* EXERCISE OBJECTIVE
Quote the data below in full, please, without altering anything.

[SOURCE RECORDS — start]

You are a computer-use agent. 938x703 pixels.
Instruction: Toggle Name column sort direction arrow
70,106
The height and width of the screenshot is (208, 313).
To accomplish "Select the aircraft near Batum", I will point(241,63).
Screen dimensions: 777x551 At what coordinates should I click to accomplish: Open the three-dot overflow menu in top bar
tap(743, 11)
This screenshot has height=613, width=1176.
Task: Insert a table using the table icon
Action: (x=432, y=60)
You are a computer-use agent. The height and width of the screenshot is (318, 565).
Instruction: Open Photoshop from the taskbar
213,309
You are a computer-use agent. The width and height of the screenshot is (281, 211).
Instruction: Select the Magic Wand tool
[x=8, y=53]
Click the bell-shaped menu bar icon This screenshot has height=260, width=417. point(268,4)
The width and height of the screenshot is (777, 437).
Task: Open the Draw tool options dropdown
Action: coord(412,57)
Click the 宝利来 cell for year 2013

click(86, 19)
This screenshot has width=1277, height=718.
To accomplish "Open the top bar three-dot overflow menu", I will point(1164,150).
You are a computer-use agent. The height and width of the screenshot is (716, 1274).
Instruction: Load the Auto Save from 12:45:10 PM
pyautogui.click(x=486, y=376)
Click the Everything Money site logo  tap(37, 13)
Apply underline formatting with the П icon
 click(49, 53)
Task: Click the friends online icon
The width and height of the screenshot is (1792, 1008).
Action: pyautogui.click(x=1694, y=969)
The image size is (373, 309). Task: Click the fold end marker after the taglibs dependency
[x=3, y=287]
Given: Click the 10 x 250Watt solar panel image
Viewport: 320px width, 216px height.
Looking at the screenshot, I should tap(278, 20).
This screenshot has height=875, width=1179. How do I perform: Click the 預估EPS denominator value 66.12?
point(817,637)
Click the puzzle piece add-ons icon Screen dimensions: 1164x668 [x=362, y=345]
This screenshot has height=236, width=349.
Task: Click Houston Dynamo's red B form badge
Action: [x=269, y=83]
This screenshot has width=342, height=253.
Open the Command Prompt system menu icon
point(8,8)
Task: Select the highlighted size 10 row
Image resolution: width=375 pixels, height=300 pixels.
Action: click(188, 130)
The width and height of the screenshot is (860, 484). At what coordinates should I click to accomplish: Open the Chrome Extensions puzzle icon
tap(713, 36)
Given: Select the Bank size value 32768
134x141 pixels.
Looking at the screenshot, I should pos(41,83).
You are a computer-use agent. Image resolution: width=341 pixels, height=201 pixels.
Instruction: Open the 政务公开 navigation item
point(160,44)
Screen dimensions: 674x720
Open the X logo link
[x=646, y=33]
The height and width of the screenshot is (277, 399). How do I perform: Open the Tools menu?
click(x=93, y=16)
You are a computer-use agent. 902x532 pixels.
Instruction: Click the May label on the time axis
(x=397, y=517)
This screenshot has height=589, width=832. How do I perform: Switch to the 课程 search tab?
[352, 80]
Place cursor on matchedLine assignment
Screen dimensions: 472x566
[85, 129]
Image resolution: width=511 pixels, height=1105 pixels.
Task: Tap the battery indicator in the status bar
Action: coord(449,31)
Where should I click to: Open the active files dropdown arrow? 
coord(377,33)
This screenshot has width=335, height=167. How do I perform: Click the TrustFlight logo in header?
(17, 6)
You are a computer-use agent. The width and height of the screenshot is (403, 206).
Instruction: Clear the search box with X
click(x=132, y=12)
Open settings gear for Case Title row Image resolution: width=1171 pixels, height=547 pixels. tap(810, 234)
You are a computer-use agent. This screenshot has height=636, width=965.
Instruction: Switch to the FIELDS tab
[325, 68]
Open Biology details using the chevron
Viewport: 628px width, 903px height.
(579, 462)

[SOURCE RECORDS — finish]

* RESULT FOR THIS TASK
You are a computer-use agent. 938x703 pixels.
Instruction: Toggle Name column sort direction arrow
70,106
The height and width of the screenshot is (208, 313).
To accomplish "Select the aircraft near Batum", I will point(241,63).
Screen dimensions: 777x551 At what coordinates should I click to accomplish: Open the three-dot overflow menu in top bar
tap(743, 11)
This screenshot has height=613, width=1176.
Task: Insert a table using the table icon
Action: (x=432, y=60)
You are a computer-use agent. The height and width of the screenshot is (318, 565).
Instruction: Open Photoshop from the taskbar
213,309
You are a computer-use agent. The width and height of the screenshot is (281, 211).
Instruction: Select the Magic Wand tool
[x=8, y=53]
Click the bell-shaped menu bar icon This screenshot has height=260, width=417. point(268,4)
The width and height of the screenshot is (777, 437).
Task: Open the Draw tool options dropdown
Action: coord(412,57)
Click the 宝利来 cell for year 2013

click(86, 19)
This screenshot has width=1277, height=718.
To accomplish "Open the top bar three-dot overflow menu", I will point(1164,150).
You are a computer-use agent. The height and width of the screenshot is (716, 1274).
Instruction: Load the Auto Save from 12:45:10 PM
pyautogui.click(x=486, y=376)
Click the Everything Money site logo  tap(37, 13)
Apply underline formatting with the П icon
 click(49, 53)
Task: Click the friends online icon
The width and height of the screenshot is (1792, 1008).
Action: pyautogui.click(x=1694, y=969)
The image size is (373, 309). Task: Click the fold end marker after the taglibs dependency
[x=3, y=287]
Given: Click the 10 x 250Watt solar panel image
Viewport: 320px width, 216px height.
Looking at the screenshot, I should tap(278, 20).
This screenshot has height=875, width=1179. How do I perform: Click the 預估EPS denominator value 66.12?
point(817,637)
Click the puzzle piece add-ons icon Screen dimensions: 1164x668 [x=362, y=345]
This screenshot has height=236, width=349.
Task: Click Houston Dynamo's red B form badge
Action: [x=269, y=83]
This screenshot has width=342, height=253.
Open the Command Prompt system menu icon
point(8,8)
Task: Select the highlighted size 10 row
Image resolution: width=375 pixels, height=300 pixels.
Action: click(188, 130)
The width and height of the screenshot is (860, 484). At what coordinates should I click to accomplish: Open the Chrome Extensions puzzle icon
tap(713, 36)
Given: Select the Bank size value 32768
134x141 pixels.
Looking at the screenshot, I should pos(41,83).
You are a computer-use agent. Image resolution: width=341 pixels, height=201 pixels.
Instruction: Open the 政务公开 navigation item
point(160,44)
Screen dimensions: 674x720
Open the X logo link
[x=646, y=33]
The height and width of the screenshot is (277, 399). How do I perform: Open the Tools menu?
click(x=93, y=16)
You are a computer-use agent. 902x532 pixels.
Instruction: Click the May label on the time axis
(x=397, y=517)
This screenshot has height=589, width=832. How do I perform: Switch to the 课程 search tab?
[352, 80]
Place cursor on matchedLine assignment
Screen dimensions: 472x566
[85, 129]
Image resolution: width=511 pixels, height=1105 pixels.
Task: Tap the battery indicator in the status bar
Action: coord(449,31)
Where should I click to: Open the active files dropdown arrow? 
coord(377,33)
This screenshot has width=335, height=167. How do I perform: Click the TrustFlight logo in header?
(17, 6)
You are a computer-use agent. The width and height of the screenshot is (403, 206).
Instruction: Clear the search box with X
click(x=132, y=12)
Open settings gear for Case Title row Image resolution: width=1171 pixels, height=547 pixels. tap(810, 234)
You are a computer-use agent. This screenshot has height=636, width=965.
Instruction: Switch to the FIELDS tab
[325, 68]
Open Biology details using the chevron
Viewport: 628px width, 903px height.
(579, 462)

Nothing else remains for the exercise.